Galambany Court improving lives


A new report has found ACT’s Galambany Circle Sentencing Court has improved wellbeing, health, education and economic outcomes for Aboriginal and Torres Strait Islander offenders who have been sentenced, providing substantial benefits for the First nations community and the ACT as a whole.

The Cost Benefit Analysis, released by the ACT Government at the end of this year’s National Reconciliation Week, states that the court, “plays a key role in reducing some of the negative impacts Aboriginal and Torres Strait Islander people may experience from the ACT’s justice system.”

The Analysis concluded “Galambany Court improves the quality of life and output of the ACT community and is an excellent use of ACT resources.”

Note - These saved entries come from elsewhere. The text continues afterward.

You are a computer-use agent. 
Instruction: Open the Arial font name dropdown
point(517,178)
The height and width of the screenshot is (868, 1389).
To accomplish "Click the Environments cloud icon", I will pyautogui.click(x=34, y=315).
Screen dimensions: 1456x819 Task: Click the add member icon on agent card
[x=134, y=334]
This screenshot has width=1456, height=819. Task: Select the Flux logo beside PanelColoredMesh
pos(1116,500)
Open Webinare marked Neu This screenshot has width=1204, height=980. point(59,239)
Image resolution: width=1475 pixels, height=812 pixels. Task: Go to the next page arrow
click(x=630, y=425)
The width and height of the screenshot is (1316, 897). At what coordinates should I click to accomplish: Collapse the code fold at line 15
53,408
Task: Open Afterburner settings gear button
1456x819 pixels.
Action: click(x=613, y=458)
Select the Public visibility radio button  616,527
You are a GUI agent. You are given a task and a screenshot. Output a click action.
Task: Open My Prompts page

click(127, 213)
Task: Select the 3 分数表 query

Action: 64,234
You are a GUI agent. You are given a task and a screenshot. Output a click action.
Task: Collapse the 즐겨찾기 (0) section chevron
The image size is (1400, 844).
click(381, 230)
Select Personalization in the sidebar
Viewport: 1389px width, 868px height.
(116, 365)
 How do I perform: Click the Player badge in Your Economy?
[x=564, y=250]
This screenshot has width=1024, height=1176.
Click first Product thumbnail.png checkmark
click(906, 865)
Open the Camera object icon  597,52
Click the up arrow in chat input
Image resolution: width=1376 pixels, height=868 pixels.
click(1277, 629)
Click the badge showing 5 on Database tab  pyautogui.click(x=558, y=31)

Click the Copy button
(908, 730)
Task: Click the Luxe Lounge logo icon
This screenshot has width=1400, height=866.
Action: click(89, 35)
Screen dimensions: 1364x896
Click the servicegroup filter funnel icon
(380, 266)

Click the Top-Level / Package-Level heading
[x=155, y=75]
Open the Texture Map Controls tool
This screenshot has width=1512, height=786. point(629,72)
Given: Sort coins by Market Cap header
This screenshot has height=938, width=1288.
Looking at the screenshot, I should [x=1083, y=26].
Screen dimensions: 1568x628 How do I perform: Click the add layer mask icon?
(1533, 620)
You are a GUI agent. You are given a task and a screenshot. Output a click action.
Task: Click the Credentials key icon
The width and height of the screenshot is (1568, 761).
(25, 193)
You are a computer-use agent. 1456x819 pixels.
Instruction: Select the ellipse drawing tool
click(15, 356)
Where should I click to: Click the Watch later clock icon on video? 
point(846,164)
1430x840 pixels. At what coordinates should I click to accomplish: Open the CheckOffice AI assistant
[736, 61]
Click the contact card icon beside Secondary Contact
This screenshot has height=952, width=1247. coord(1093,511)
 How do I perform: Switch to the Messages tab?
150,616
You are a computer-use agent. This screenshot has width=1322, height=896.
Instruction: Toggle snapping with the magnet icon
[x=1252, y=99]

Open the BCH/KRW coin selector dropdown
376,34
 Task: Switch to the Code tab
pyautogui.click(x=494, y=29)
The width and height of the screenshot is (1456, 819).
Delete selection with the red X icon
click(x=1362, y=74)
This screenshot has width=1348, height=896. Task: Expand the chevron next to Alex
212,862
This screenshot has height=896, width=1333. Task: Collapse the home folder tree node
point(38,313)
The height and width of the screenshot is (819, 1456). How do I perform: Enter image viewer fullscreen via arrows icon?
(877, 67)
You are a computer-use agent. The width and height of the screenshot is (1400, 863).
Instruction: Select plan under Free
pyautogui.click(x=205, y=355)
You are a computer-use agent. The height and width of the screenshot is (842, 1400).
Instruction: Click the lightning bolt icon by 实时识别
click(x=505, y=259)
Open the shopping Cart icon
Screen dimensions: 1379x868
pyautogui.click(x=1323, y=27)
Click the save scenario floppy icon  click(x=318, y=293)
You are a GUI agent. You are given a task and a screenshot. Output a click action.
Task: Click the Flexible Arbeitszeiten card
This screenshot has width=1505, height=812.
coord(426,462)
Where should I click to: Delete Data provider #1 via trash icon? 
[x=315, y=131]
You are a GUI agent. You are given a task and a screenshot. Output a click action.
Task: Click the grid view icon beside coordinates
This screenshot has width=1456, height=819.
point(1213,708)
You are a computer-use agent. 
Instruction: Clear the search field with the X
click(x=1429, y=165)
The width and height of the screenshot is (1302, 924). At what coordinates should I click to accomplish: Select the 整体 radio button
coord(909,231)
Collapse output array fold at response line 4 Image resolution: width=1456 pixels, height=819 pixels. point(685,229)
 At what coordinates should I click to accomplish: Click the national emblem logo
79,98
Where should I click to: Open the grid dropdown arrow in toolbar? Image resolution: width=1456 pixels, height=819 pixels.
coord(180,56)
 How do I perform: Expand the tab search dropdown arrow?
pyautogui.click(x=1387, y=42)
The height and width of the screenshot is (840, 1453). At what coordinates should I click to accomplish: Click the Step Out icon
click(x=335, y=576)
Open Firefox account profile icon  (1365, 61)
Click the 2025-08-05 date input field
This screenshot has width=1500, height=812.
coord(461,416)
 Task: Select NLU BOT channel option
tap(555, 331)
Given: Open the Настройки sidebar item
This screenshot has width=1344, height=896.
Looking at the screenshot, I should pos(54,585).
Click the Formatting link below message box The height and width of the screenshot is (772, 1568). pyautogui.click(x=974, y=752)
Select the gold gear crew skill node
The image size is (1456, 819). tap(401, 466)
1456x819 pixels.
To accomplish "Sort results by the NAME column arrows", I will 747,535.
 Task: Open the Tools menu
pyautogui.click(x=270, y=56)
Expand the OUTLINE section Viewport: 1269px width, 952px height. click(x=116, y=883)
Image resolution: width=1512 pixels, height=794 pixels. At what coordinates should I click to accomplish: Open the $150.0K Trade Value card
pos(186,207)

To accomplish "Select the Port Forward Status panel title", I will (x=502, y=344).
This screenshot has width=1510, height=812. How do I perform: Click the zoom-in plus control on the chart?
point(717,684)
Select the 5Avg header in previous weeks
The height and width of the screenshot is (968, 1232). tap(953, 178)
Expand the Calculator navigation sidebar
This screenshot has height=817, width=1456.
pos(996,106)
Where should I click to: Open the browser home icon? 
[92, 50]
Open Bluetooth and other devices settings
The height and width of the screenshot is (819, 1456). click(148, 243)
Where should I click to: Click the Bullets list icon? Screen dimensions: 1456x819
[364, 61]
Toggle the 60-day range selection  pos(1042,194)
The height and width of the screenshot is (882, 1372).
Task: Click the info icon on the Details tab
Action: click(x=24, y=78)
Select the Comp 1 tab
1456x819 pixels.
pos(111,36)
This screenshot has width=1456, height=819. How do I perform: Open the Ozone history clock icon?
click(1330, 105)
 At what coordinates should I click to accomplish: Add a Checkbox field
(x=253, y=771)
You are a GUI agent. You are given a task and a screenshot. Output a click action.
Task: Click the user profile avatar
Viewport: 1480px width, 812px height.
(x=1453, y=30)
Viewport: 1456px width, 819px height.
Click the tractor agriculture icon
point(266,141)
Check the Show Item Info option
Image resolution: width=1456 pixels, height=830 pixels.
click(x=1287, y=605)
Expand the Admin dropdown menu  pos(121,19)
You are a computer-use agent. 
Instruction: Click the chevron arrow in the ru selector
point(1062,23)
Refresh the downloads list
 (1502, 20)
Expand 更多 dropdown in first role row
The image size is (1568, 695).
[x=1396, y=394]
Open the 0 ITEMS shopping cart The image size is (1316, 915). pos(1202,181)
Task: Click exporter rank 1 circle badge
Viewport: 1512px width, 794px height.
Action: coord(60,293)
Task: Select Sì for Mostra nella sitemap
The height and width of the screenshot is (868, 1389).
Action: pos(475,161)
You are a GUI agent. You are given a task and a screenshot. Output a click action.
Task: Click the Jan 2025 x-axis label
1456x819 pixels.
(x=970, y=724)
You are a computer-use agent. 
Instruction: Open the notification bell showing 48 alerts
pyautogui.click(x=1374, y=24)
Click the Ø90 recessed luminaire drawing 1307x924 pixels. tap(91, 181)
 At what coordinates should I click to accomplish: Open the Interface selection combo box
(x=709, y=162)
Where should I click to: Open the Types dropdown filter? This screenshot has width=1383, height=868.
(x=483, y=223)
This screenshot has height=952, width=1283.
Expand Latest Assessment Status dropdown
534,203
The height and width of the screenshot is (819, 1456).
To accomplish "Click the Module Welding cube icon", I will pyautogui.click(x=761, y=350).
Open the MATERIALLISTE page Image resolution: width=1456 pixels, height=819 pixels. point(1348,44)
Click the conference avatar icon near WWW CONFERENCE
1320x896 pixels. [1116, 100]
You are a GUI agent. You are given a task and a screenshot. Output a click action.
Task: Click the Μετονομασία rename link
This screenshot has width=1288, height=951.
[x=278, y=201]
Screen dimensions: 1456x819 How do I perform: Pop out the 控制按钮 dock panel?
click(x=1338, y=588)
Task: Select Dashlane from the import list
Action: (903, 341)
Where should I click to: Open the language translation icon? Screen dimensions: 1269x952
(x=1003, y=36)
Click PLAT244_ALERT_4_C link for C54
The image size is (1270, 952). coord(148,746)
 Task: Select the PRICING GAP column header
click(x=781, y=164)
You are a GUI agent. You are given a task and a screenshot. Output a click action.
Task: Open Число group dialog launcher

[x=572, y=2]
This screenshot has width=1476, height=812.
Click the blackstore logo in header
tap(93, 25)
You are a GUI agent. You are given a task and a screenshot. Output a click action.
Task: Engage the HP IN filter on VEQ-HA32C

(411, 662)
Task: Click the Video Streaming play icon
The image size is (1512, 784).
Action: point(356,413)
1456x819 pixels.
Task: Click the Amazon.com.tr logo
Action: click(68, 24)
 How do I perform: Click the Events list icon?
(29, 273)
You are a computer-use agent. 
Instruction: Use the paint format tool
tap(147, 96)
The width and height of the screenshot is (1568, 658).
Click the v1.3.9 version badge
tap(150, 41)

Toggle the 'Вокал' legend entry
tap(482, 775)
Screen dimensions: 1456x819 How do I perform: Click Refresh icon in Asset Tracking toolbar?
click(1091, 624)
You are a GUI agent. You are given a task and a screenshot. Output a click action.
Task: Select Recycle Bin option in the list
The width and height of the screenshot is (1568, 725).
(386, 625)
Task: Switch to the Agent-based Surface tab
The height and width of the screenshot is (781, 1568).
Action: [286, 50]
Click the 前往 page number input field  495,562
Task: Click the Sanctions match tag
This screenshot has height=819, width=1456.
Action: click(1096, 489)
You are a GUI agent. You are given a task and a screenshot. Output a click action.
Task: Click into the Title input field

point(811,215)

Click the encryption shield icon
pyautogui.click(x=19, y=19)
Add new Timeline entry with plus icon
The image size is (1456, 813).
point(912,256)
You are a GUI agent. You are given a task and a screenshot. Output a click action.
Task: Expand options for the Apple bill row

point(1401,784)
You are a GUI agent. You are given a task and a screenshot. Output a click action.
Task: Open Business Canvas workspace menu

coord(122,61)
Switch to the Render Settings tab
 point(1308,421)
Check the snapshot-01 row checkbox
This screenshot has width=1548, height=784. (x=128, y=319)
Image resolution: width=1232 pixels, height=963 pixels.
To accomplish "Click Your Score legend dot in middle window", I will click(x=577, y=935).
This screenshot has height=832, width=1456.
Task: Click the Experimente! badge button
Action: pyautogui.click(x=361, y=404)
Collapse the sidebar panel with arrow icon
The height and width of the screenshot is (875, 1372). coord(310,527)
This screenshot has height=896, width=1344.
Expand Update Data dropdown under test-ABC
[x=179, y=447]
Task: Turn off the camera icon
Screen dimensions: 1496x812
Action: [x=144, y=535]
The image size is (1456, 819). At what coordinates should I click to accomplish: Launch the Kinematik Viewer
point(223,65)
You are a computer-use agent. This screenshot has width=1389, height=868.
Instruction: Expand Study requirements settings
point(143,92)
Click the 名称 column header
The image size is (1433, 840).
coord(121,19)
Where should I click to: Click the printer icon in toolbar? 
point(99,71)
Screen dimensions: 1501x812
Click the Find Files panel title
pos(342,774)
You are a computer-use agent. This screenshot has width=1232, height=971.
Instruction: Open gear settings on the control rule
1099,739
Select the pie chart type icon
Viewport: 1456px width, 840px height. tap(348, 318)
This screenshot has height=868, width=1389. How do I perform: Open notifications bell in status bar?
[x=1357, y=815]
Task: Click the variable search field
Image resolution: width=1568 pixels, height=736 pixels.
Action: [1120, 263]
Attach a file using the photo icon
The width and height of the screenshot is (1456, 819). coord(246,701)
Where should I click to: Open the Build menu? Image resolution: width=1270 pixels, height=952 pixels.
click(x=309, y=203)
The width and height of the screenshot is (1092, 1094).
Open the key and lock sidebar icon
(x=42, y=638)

Attorney-General Shane Rattenbury said the report shows Galambany is a valuable service for Canberra’s First Nations communities and delivers benefits to the ACT as a whole. 

“Reducing the negative impacts of contact with the justice system for First Nations people also reduces pressure on government services like the courts, hospitals, foster care and emergency housing. When you look at that against how much this court costs to run, it’s clear Galambany Circle Sentencing Court is a positive investment for the ACT,” Attorney-General Rattenbury said.

“This analysis has found that every dollar used for the Galambany Circle Sentencing Court delivers over three dollars in benefits to the community. In fact, Galambany is expected to save the justice system alone more than $5 million in the 10 years to 2026.

“Only by listening to and working collaboratively together with First Nations communities, can we comprehensively address the troubling over-representation of Aboriginal and Torres Strait Islander people in the criminal justice system. Galambany Court is one way we are working well together.”

Galambany means ‘we all, including you’. The court’s purpose is to provide effective and restorative processes for Aboriginal and Torres Strait Islander defendants through community involvement in sentencing, as an alternative to the conventional Magistrates Court process. 

Aboriginal and Torres Strait Islander Elders and other respected persons sit alongside the Magistrate in the circle sentencing court, helping manage each case in an inclusive and culturally appropriate way.